Demonstrators protest Rep. Todd Akin's campaign rally for women in Kansas City. (Diana Reese / For the Washington Post Demonstrators protest Rep. Todd Akin’s campaign rally for women in Kansas City. (Diana Reese / For the Washington Post

In case you’ve forgotten, Akin made the comment, “If it’s a legitimate rape, the female body has ways to try to shut that whole thing down,” during a St. Louis television interview Aug. 18, shortly after winning the Republican primary. He effectively shut down his chance to win the November election.

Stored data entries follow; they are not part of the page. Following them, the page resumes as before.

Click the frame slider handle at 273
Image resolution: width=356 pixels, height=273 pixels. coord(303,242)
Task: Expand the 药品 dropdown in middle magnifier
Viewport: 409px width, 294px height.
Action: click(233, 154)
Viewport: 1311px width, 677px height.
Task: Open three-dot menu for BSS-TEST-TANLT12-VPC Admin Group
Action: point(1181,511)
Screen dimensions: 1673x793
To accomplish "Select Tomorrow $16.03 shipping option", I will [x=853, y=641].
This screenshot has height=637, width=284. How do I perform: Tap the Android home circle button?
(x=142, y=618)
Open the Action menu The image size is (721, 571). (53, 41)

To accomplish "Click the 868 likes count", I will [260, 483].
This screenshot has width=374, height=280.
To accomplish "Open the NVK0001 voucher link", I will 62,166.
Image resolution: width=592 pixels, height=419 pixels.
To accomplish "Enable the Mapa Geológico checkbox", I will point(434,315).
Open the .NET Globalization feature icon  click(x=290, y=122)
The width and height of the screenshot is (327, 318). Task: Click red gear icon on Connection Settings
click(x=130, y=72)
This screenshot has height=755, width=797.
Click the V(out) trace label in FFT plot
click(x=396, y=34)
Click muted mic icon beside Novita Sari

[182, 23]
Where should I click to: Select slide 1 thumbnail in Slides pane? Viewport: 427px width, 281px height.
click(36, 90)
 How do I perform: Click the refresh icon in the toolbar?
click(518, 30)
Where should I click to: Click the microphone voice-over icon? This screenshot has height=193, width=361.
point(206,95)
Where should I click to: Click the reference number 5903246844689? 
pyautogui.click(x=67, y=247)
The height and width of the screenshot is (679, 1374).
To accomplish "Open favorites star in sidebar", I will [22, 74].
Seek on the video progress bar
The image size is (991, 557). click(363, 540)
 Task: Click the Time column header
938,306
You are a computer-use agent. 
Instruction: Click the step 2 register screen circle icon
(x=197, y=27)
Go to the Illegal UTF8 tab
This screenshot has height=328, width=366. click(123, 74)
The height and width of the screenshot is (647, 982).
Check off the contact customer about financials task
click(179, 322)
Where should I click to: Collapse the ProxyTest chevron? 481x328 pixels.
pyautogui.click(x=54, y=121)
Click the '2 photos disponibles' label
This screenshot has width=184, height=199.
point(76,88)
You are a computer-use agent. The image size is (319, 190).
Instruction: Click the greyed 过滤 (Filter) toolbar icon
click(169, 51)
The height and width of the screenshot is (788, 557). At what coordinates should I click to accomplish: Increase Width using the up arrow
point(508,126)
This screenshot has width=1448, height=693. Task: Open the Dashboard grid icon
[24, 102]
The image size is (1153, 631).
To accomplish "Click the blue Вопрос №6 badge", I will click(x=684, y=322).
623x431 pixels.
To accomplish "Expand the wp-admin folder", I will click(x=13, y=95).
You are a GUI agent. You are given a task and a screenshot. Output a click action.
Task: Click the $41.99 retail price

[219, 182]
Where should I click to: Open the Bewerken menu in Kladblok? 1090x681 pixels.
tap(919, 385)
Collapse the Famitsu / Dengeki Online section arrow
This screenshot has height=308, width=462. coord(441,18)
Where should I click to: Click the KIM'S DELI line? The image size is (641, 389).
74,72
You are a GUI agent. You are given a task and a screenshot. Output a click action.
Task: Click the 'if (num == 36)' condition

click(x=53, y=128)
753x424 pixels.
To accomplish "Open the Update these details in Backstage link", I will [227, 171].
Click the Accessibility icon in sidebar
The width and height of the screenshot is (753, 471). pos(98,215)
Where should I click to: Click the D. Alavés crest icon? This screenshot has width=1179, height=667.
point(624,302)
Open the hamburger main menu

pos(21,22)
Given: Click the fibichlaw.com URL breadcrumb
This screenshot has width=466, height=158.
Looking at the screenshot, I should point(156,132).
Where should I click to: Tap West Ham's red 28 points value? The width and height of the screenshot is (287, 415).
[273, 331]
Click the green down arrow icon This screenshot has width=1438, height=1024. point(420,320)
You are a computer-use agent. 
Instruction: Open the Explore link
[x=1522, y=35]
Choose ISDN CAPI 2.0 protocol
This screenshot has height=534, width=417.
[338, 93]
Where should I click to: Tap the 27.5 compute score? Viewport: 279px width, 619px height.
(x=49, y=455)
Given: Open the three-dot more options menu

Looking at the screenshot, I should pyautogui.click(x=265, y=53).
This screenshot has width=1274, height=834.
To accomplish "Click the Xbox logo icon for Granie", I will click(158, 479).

Akin, a father of six and former member of the House Committee on Science, Space and Technology, was wrong, of course, about the power of the female body. “Rape-related pregnancy occurs with significant frequency,” concluded the authors of a 1996 study published in the American Journal of Obstetrics and Gynecology. They found that 5 percent of women ages 12 to 45 who were raped became pregnant  — 32,000 women a year.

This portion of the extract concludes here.